The club has had many excellent hill runners like the Shields twins, international runners like Brian Potts and Ian Murphy and other top class runners like Andy Dytch and veteran Brian Edridge,  but also including women such as Cathy Farrell, Shelagh King, Marjorie Small, Susanne Niedrum and Christine Menhennet.    They held several ‘Come and Try Hill Running’ days at Old Kilpatrick in the mid-90’s aimed specifically at women.   They were successful.   It is surprising how many women find that they actually like running on the hills, away from the traffic and the crowds down below.   We are fortunate to have the Kilpatricks on our doorstep.  When I followed the Highland Fling two weeks ago, it was really surprising to find how many women of all ages were taking part.

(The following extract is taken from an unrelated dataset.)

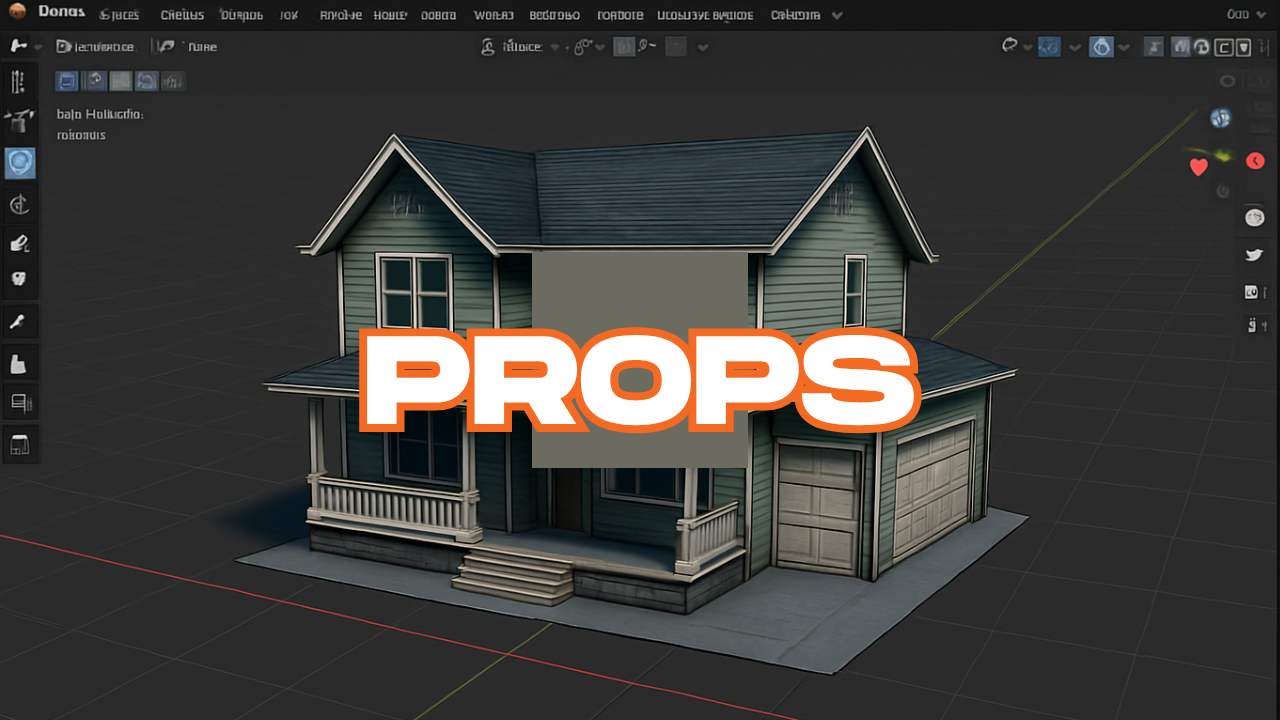Click the red circular arrow button at right

(x=1256, y=161)
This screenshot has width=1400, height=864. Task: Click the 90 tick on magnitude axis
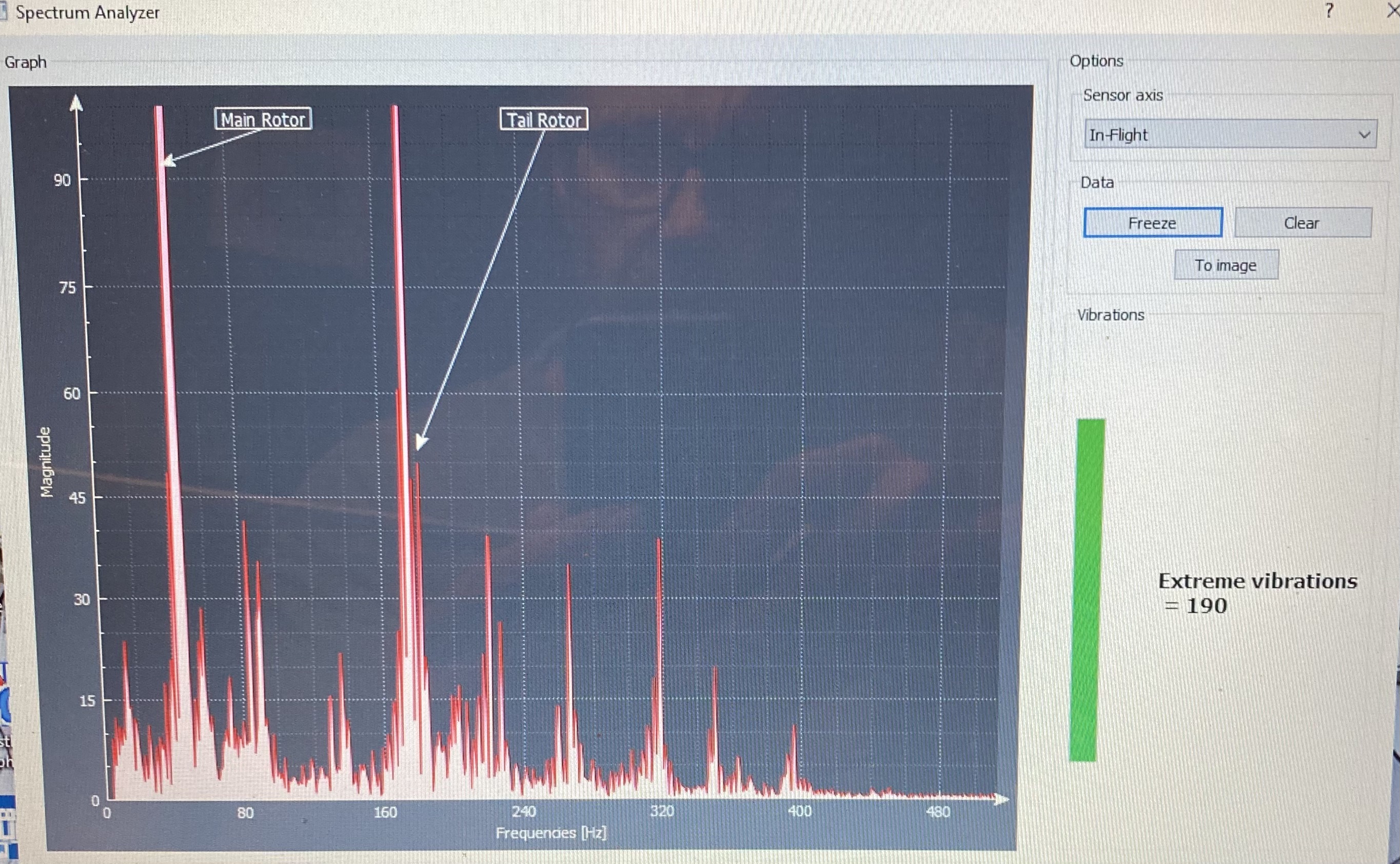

A new book has appeared which details the gradual acceptance of women in hill races – and their welcoming and the having their presence in all sorts of hill races sought alongside the male side which traditionally dominated.   Initially rebuffed, then tolerated anf finally welcomed in races of all distances.   It is called “Voices from the Hills” and has been written by Steve Chilton  who has written several books about fell running, starting with the aptly titled “It’s a Hill, Get Over It!”   Well worth a look – get it from your library.   Even if you are not into hill running, even if you don’t want to even try it, it is a great story of women’s struggle acceptance more essentially in society.   

But if Clydesdale Harriers men and women were running in the Lairig Ghru, the Great Wilderness Challenge and the Bens of Jura in the 80’s and 90’s, why not give it a try – starting in the Kilpatricks!